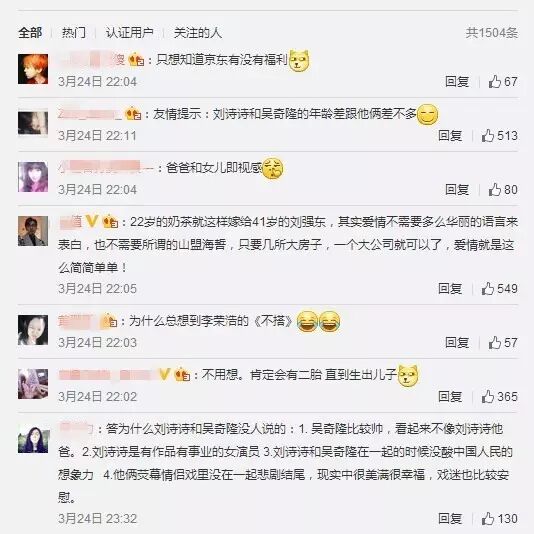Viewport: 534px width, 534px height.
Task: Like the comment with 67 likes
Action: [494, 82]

...

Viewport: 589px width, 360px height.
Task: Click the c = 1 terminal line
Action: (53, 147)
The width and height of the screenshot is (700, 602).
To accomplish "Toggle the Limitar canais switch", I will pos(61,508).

__THE EXERCISE__
Print the data from the line with "Viewport: 589px width, 360px height." through the line with "I will pos(61,508).", reproducing every line without any changes.

__SOLUTION FOR THIS TASK__
Viewport: 589px width, 360px height.
Task: Click the c = 1 terminal line
Action: (53, 147)
The width and height of the screenshot is (700, 602).
To accomplish "Toggle the Limitar canais switch", I will pos(61,508).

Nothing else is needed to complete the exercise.